The 2020 Giants seem to be following a similar path to the 2018/2019 A’s in their rotation construction – get a bunch of arms, chuck them at the nearest wall, and see what sticks. In spite of their brief run last season, the Giants aren’t ready to compete, so this strategy makes a lot of sense. I would expect them to do something on the free agent market that will excite Giants fans in 2021 once the Shark’s contract and Johnny Cueto’s even bigger contract is off the books. They are improving their minor league system, and with some luck their ship will begin to turn around in a couple of years. They don’t have an ace anymore now that Madison Bumgarner is gone – he hasn’t really pitched like an ace since 2016 anyway.

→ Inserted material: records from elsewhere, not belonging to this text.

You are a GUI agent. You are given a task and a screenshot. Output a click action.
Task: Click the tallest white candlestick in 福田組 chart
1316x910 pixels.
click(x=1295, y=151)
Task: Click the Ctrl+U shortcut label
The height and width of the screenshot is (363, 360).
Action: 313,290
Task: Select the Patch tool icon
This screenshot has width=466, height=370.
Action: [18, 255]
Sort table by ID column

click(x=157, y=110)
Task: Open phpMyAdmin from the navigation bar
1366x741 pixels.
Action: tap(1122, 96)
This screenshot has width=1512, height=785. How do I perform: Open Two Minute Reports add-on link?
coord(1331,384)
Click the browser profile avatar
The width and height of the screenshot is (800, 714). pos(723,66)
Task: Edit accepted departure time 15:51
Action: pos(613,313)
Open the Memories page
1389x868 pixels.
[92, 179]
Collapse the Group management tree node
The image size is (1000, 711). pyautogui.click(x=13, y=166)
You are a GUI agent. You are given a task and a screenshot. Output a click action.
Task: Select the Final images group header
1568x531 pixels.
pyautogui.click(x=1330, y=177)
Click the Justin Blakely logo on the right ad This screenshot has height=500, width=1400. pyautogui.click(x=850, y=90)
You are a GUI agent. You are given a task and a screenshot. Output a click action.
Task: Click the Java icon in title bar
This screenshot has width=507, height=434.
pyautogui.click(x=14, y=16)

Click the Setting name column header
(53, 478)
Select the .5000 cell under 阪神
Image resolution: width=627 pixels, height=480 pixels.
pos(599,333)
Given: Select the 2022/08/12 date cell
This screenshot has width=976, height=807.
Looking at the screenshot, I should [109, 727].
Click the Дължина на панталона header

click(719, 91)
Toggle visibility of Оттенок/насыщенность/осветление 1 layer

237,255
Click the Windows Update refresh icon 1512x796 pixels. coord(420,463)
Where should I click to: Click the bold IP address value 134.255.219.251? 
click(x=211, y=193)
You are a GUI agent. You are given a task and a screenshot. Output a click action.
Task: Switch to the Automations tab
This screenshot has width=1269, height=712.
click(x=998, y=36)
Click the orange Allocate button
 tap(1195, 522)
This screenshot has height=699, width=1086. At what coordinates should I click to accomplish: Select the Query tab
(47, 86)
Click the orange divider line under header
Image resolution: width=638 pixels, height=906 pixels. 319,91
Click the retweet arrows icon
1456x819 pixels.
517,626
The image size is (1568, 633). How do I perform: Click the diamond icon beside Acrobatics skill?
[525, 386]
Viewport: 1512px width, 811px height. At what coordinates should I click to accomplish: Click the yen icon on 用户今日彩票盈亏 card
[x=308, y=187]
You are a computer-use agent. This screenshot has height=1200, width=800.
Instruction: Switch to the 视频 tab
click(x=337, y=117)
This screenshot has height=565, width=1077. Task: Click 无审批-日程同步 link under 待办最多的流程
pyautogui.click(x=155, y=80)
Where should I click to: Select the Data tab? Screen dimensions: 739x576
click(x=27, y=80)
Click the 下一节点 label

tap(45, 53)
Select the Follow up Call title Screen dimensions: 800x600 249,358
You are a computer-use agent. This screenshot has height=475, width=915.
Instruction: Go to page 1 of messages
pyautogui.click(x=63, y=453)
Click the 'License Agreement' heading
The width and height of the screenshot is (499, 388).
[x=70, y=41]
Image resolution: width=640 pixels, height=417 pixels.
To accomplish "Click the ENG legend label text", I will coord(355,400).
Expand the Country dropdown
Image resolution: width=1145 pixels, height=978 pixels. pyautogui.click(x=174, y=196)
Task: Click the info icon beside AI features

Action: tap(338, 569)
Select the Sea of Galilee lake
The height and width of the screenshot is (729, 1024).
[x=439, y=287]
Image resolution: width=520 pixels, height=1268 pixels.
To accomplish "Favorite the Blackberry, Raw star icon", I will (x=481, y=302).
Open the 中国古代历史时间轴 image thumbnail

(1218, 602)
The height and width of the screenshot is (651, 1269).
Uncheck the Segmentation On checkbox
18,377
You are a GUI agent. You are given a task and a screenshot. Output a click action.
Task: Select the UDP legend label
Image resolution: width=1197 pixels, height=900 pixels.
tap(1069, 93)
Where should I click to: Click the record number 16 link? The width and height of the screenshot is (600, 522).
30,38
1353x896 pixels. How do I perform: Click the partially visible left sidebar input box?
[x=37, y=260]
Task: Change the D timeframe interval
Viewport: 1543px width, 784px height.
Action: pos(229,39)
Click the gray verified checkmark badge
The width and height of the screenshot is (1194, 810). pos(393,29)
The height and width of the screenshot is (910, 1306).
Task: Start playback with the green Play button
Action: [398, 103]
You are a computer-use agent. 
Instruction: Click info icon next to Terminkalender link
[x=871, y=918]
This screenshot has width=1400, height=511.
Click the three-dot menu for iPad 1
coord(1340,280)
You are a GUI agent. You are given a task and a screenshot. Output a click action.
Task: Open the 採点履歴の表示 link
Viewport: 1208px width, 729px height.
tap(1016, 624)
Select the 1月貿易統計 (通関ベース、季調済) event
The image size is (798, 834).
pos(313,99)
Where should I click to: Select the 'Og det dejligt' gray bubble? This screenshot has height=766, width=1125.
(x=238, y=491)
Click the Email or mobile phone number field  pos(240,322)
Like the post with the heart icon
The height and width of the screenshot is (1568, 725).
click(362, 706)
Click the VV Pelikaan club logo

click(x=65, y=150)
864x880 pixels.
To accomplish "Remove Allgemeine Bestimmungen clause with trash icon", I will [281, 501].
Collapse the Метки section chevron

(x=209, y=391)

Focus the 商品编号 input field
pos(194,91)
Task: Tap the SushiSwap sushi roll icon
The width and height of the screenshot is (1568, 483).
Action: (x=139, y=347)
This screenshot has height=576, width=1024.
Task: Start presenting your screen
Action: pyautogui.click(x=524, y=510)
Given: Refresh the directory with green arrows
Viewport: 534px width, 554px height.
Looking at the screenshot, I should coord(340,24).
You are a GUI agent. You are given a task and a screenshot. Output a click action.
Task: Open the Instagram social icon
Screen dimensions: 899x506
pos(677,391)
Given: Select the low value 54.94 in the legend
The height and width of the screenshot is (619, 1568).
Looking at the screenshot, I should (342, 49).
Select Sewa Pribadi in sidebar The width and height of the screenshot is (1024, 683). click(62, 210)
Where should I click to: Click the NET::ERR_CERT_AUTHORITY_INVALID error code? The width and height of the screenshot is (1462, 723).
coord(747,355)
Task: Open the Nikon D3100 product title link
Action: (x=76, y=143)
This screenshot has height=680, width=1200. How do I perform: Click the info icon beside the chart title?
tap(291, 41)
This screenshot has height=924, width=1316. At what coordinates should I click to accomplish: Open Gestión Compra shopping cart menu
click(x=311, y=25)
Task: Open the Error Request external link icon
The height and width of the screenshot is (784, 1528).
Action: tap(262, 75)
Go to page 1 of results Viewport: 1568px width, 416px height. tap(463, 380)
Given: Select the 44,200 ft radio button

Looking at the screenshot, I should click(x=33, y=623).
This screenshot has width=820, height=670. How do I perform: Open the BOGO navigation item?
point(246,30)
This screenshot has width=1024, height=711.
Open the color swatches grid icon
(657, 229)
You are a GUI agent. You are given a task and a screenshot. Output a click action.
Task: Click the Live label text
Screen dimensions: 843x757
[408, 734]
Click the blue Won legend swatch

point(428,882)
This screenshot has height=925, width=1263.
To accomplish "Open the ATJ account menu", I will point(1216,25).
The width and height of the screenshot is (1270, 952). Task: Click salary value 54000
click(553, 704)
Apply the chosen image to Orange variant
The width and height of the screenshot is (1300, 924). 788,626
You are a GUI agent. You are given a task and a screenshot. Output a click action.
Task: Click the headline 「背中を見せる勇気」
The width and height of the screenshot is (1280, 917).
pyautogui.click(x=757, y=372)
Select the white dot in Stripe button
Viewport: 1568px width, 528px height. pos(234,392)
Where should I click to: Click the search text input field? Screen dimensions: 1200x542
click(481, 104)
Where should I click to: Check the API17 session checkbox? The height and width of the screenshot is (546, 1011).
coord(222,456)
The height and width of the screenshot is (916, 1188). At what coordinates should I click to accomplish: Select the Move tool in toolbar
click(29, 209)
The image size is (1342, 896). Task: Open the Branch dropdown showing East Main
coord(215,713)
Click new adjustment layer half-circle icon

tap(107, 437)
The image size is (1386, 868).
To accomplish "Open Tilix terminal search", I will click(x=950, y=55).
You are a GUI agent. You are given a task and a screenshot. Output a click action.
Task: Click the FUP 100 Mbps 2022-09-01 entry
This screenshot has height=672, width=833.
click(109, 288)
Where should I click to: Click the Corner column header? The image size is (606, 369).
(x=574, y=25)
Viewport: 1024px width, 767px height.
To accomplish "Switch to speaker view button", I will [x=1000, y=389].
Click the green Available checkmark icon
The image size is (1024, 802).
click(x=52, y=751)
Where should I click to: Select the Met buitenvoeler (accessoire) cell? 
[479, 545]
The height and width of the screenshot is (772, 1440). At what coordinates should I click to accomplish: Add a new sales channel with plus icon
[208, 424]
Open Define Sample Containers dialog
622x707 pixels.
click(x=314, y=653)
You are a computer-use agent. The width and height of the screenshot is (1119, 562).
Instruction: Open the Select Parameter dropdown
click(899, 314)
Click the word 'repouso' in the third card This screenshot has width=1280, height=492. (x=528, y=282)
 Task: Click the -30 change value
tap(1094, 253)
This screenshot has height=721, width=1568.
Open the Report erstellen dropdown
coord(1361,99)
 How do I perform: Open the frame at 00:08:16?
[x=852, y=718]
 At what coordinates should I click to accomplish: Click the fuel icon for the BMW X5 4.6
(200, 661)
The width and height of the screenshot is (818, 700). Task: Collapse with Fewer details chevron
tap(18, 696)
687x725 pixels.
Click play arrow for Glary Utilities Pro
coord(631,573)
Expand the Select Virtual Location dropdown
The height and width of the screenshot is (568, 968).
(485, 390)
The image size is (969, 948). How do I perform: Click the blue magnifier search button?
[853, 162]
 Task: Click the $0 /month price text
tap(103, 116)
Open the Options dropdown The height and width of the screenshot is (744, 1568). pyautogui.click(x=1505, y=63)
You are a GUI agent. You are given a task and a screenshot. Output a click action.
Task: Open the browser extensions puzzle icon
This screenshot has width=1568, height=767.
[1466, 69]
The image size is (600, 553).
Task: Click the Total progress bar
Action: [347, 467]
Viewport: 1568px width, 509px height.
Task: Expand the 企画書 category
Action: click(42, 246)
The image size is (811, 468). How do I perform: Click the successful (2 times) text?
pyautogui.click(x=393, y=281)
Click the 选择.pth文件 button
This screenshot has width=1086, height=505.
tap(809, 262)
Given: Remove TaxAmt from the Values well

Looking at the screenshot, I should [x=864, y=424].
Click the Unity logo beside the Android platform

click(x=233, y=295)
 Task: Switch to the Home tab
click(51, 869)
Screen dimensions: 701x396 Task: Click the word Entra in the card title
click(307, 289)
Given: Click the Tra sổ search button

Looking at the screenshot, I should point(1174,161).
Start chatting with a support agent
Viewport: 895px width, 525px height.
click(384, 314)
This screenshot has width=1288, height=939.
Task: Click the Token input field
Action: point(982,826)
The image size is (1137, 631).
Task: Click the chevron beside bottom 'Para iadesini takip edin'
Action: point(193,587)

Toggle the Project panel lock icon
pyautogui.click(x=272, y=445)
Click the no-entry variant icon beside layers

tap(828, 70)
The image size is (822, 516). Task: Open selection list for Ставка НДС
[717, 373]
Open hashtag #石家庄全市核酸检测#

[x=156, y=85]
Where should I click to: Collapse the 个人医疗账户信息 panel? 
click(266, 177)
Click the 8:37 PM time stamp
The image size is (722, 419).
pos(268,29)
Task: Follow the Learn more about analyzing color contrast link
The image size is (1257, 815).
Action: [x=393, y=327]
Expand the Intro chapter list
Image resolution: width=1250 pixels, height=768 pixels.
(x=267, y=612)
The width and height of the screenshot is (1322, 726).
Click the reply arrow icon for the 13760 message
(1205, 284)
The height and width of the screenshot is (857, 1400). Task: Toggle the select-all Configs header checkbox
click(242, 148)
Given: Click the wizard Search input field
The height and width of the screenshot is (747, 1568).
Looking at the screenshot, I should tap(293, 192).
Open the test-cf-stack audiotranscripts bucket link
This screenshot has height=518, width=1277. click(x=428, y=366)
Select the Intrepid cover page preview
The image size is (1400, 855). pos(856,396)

Their rotation looks to be a collection of threes, fours, fives, and some sixes (which really isn’t a thing). With some luck one or two of the young arms will turn into something more than a rotation filler as they build to their next competitive window. They might also hit on a reclamation project like Tyler Anderson. It is hard to say goodbye to links to your glory days like Mad Bum, but it is the right thing to do when it is obvious that you don’t have enough to chase down the Dodgers and Diamondbacks or even the Padres in 2020. They will find another window to compete with their combination of money and the draw of their beautiful stadium. Don’t despair Giants fans; your day will come!